Florida licensed mental health counselor Jon M. Kinsey is in a unique position to give an opinion on delaying revelation of a child’s adoption. Not only is he an adoptee, he is a mental health professional who is actively involved in the field of adoption. He has years of experience conducting home studies and interviewing/counseling birth parents. 

When Kinsey conducts home studies, he expressly discusses revealing adopted status to an adoptee; in fact, he insists prospective adoptive parents do so. He equips hopeful parents to carry out this task by providing helpful written materials and resources to which they can refer. 

In his own case, Kinsey says he “never didn’t know” he was adopted. From a young age, his parents read age-appropriate stories to him related to adoption. When friends would ask him if he knew who his “real” parents were, he’d respond that he was going home to them. 

Based on experience and training, Kinsey believes the reasons for not telling an adoptee they were adopted boil down to selfishness. Failing to make that revelation is extremely harmful to the adoptee because they will experience a loss of identity and feel their entire life has been a lie. Making an adoption revelation to an adoptee during the teenage years when they are already dealing with identity and separation issues is particularly devastating as it “cuts their legs out from under them,” he asserts.

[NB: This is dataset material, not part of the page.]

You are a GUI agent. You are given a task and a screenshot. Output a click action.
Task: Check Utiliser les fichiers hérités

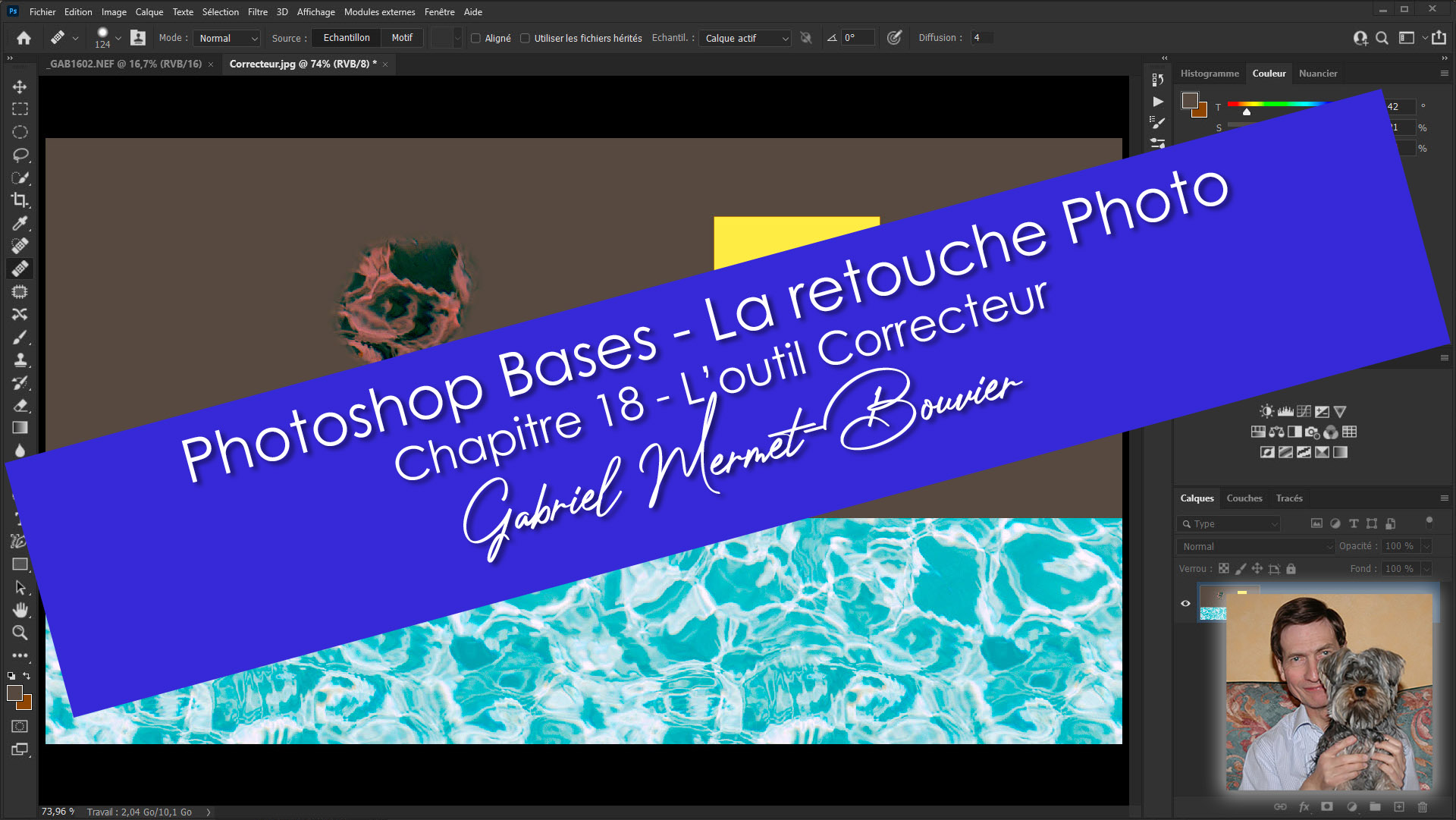pos(525,38)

The role of a parent, biological or adoptive, is to do what is best for their child. Failure to disclose information about a child’s origin is not in their best interest because it can lead to distress and mental health issues later in life. If adoption is truly a joy, a dream come true, or an answer to prayer, then adoptee status and addition to a forever family should be celebrated, not kept secret. Since each child is a unique individual, there can be no one size fits all way to handle “the talk.” But two guiding principles are clear. First, the earlier this information is relayed, the better. Second, honesty is the best policy.